To my relief he simply nodded and complied, raising my estimation of him another zillion degrees. Not a cocky bone in his body. After all this shit was over, I was damn well going to find him a girlfriend, because he sure as shit deserved, and needed, one.
I flicked a quick glance at Mzatal. He still sat in the sand near where Gestamar had disappeared. Worry deepening, I returned my attention to the diagram and put the finishing touches on the foundation. All told it had probably taken Idris and me about fifteen minutes to trace it out and set it up. I could so get used to doing all my Earth work in the arcane tracings. Watch out, shikvihr, I’m coming for your ass as soon as I get that stupid knife.
“Okay, Idris,” I said after a quick assessment of the diagram. “You ready?” This would work. It had to work. Surely those fucktards hadn’t even remotely suspected that two summoners and a lord were right beside Gestamar when he was summoned, ready to snatch him back.

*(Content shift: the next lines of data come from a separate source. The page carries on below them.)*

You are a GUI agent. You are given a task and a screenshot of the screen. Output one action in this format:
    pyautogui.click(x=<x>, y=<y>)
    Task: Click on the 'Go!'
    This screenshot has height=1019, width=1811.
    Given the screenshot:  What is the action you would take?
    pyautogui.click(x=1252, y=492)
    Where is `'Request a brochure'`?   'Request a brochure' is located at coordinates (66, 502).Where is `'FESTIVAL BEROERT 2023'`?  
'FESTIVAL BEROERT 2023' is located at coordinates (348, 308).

His eyes swept over the diagram in a similar assessment. Straightening his shoulders, he nodded, his mega-focus settling over him like a cloak as he positioned himself opposite me. Now we needed Mzatal.
I headed over to where the lord sat on the sand, back to us, staring out at the sunset. “Boss? We’re ready,” I said, touching his shoulder.

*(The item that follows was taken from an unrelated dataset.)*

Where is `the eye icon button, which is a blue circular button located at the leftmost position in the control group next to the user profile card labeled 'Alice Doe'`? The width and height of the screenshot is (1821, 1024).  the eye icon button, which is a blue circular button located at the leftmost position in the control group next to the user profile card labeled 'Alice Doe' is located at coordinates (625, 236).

Mzatal flinched and staggered to his feet. Damn. Though deeply concerned, I took hold of his hand and gave him a reassuring smile. His face was ashen and hand loose in mine. Definitely not the Mzatal I knew. “It’s all ready for you,” I
said. “We’ll get him back. Don’t worry.”
A glance at Idris told me he didn’t like the looks of this any more than I did. Something had to shift and now. I hesitated. I had a clever plan in mind to jar him out of his funk. Only tiny drawback was that it could easily end with me squished. Then again, if Mzatal couldn’t snap out of this, I might as well be squished.

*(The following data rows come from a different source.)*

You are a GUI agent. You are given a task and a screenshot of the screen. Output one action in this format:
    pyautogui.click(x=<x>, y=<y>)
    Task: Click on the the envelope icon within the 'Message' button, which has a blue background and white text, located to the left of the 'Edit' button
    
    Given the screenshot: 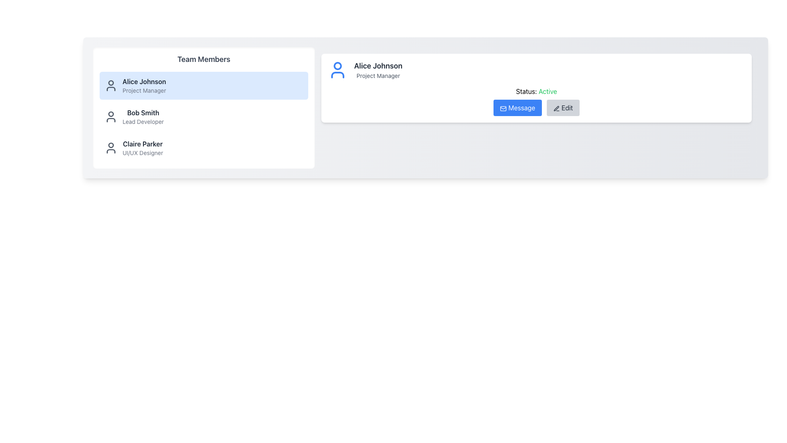 What is the action you would take?
    pyautogui.click(x=503, y=108)
    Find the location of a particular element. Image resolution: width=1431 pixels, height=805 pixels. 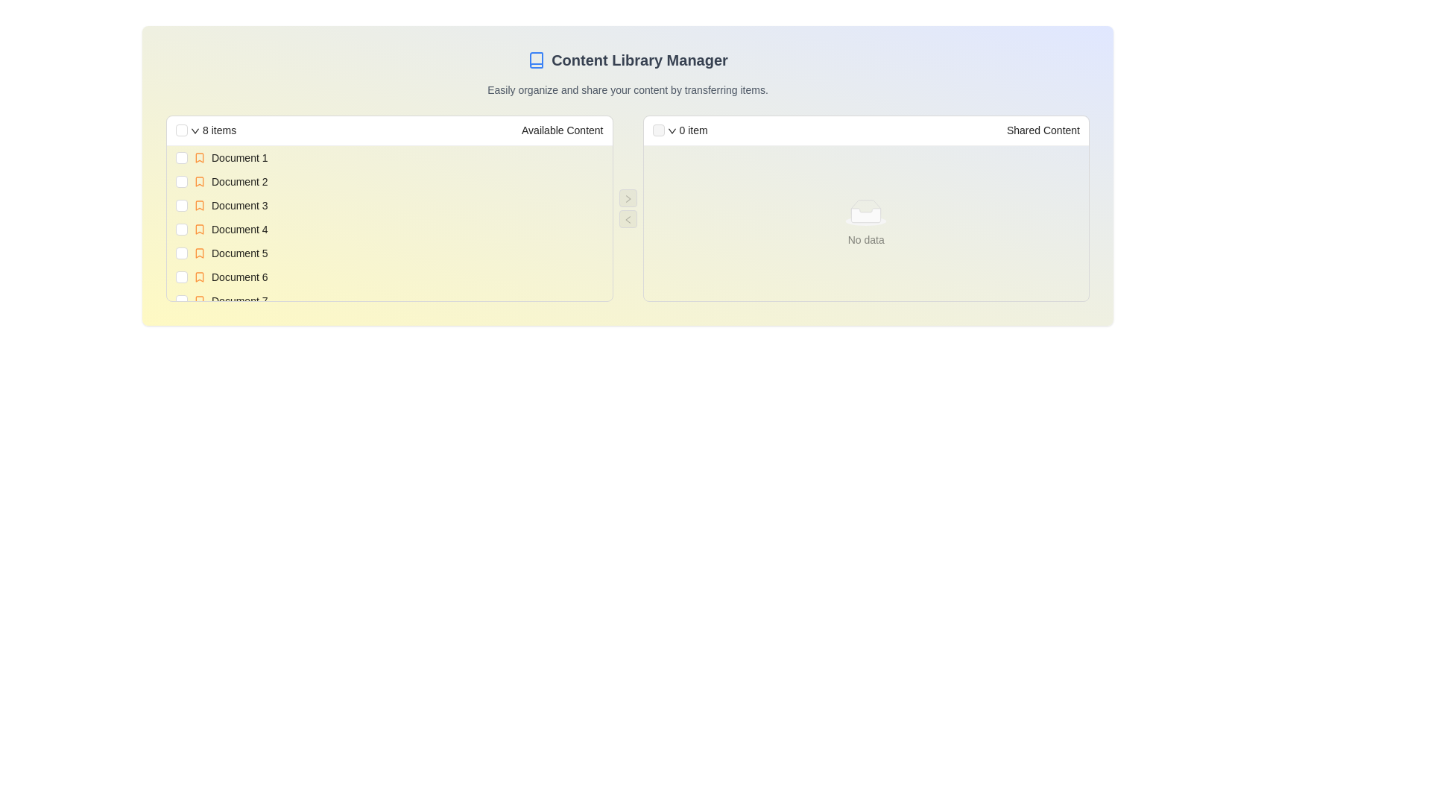

text content of the header section titled 'Content Library Manager' with subtitle 'Easily organize and share your content by transferring items.' is located at coordinates (627, 74).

I drew a deep breath, hoping it wasn’t my last, turned fully to Mzatal and slapped him hard across the face.
The lord took a stagger-step back and lifted his right hand. Shit! I thought with a cringe, then exhaled in relief as he traced a pygah and inhaled in one fluid motion. He looked at me, still shocky-looking but more focused.
“I am here,” he said, voice quiet and raspy.
I took his hand again, squeezed. “Good. Let’s get Gestamar.”
Mzatal assessed the pattern and added his sigils, with less fluidity than usual, but solid and potent. He ignited the diagram and gave me a grim nod.
Idris and I worked quickly through the forms and readied the conduit. With caution, I extended, focused, and made the contact touch.
I maintained my focus, yet didn’t open the portal. I sensed the reyza, but I didn’t make the pull, simply maintained the touch for now. If there were other summoners present on the other end I didn’t want to alert them. A tug of war with Gestamar in the middle would end badly for all involved.
“Idris,” I murmured. “Can you tell if and how he’s bound?”
“Gimme a sec,” he muttered, and I realized he was already focusing down the channel. I held it as motionless as possible. The ideal scenario would be that Gestamar wasn’t bound or warded in any way, but I knew damn well the chances of that were between zilch and none, especially considering the circumstances.